Oscar and his sour-loving housemates with Future Mountain's founders. From left to right: Ian Jones, Ronan O’Donnell, Tom Payne, Shane Ferguson and Oscar.

 

Having survived 2020, the brewery team was keen to say thanks to those locals. So, in March this year as their second anniversary approached, they invited nine of their biggest lockdown supporters to a birthday celebration to help create Anniversary Ale 2. Released today, the golden sour effectively acts as the brewery’s grand cru, drawing from different barrels and with the blend chosen by their fans.

Among those taking part in the process were Oscar Wookey and his mates, who had moved into a new share house in the area just before Melbourne's second lockdown.  

“We hadn’t really heard about [the brewery] before and had just driven past it,” he says.

“Instead of going to the pub on the weekend, we’d trundle down every Friday and grab a few howlers for the house to have at home.”

Oscar says it’s unsurprising Ian and co-founder Shane Ferguson soon recognised his name – he reckons they made an order every lockdown weekend last year and would have only missed a couple this time around.
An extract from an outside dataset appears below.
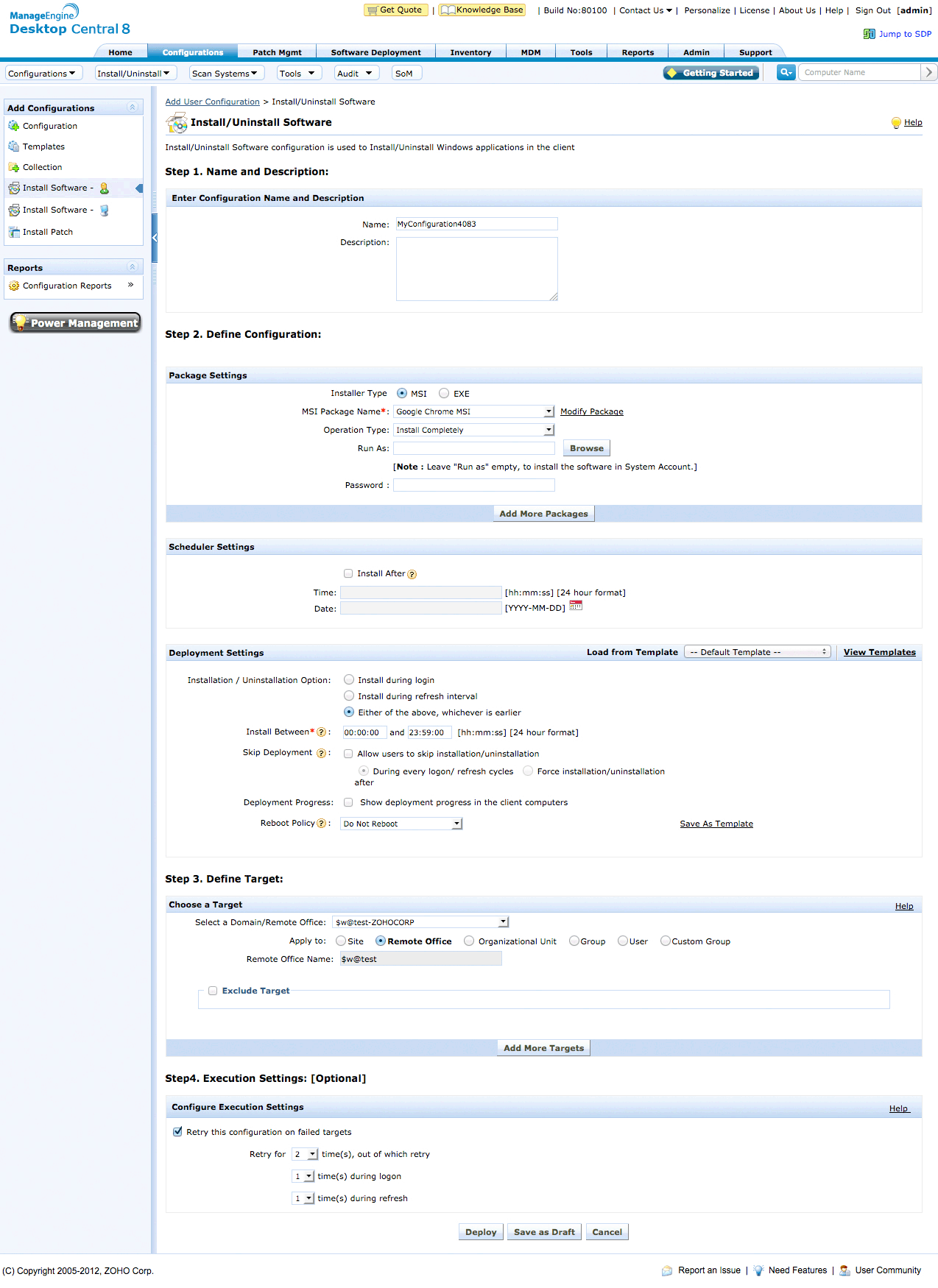Screen dimensions: 938x1288
Task: Click the Skip Deployment help icon
Action: (x=321, y=753)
“For the 2020 lockdown, it was every weekend, and part of that was just them having so many beers to try,” he says.

Having lived in Belgium a few years ago, the weekly lockdown tradition was also driven by what he liked to drink. as well as the variety on offer.

“I really got into the gueuze and the lambics over there, and when I tried the Future Mountain ones, it was by far the closest I’ve tasted in Melbourne to those Belgian sour styles."

When it came to the blending session for today's release, Oscar says attendees were given access to a range of different beers then encouraged to decide which would taste best together.  

“It was a very democratic process and then they worked out what most people liked,” he says.

“There were different ages, ones with different fruit, and just different balances. Then we just wrote what we thought the tasting notes were, which was pretty daunting, though very non-judgemental."


 


Ian admits it was a slow process, with he and Shane keen to let each regular become really involved in the process.

“Everyone’s opinion is different and subjective,” he says.

“It’s not what Shane and I want. Some of them were super into it and it was really a good time. It takes such a long time, there’s a lot of discussions, a lot of tasting different blends.”

While the Anniversary Ale was designed to give something back to those people who helped Future Mountain survive lockdown number two, it's being released at the end of lockdown six, which was in many ways a repeat of number two. 

“It was just exactly the same situation with awesome locals and the same people really,” Ian says.

“People do just revert to lockdown standards and go back to their lockdown habits.”

For Oscar, however, the regular discovery of new beers and taking part in the blend made supporting local easy. What's more, along with his blending assistants, his name is displayed on the Anniversary Ale's label. 

“We feel like we’ve done pretty well out of it,” he says.


Anniversary Ale 2 is available from the Future Mountain webstore and in limited supply from the brewery's stockists.